§ WHAT YOU SHOULD DO
What lines of the material hold the string "computer"? Pull each of them out.

§ DATA FOR ANALYSIS

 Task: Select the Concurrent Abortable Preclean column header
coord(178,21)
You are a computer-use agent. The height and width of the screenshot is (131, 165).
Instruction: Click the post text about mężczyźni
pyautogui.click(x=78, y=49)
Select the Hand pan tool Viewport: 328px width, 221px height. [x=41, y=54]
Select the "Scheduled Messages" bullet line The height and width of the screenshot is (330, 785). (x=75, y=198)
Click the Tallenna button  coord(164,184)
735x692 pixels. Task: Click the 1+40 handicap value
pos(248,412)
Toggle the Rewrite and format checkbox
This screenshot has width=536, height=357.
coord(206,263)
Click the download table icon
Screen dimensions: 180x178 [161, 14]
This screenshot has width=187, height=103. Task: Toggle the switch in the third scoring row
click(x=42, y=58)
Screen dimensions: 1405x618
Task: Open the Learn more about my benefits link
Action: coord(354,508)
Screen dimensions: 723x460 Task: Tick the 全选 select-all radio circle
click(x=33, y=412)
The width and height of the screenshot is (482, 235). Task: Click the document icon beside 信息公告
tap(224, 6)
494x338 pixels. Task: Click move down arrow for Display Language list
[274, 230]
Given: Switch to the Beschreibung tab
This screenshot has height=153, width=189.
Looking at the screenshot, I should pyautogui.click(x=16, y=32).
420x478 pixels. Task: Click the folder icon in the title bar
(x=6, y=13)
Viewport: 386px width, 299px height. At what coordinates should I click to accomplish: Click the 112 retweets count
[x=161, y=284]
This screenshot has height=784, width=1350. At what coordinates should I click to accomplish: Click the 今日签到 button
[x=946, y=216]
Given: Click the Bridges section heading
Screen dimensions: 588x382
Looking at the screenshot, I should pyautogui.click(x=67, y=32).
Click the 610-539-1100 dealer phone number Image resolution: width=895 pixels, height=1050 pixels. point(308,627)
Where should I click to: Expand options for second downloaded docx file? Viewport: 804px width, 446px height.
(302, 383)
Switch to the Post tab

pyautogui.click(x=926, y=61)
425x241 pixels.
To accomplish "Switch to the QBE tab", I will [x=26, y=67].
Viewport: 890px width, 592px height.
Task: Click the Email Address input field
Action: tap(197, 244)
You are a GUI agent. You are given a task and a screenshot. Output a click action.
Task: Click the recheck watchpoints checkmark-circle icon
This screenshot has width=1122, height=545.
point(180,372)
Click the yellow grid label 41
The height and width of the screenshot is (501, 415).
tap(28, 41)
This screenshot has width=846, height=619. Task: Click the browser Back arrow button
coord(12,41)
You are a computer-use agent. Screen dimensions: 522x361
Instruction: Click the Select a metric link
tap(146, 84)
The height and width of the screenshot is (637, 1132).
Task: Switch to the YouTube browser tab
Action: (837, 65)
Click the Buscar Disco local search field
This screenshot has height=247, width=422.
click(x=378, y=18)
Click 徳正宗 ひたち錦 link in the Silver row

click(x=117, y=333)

§ REPLY TO THE EXERCISE
You are a computer-use agent. The height and width of the screenshot is (131, 165).
You are a computer-use agent. Screen dimensions: 522x361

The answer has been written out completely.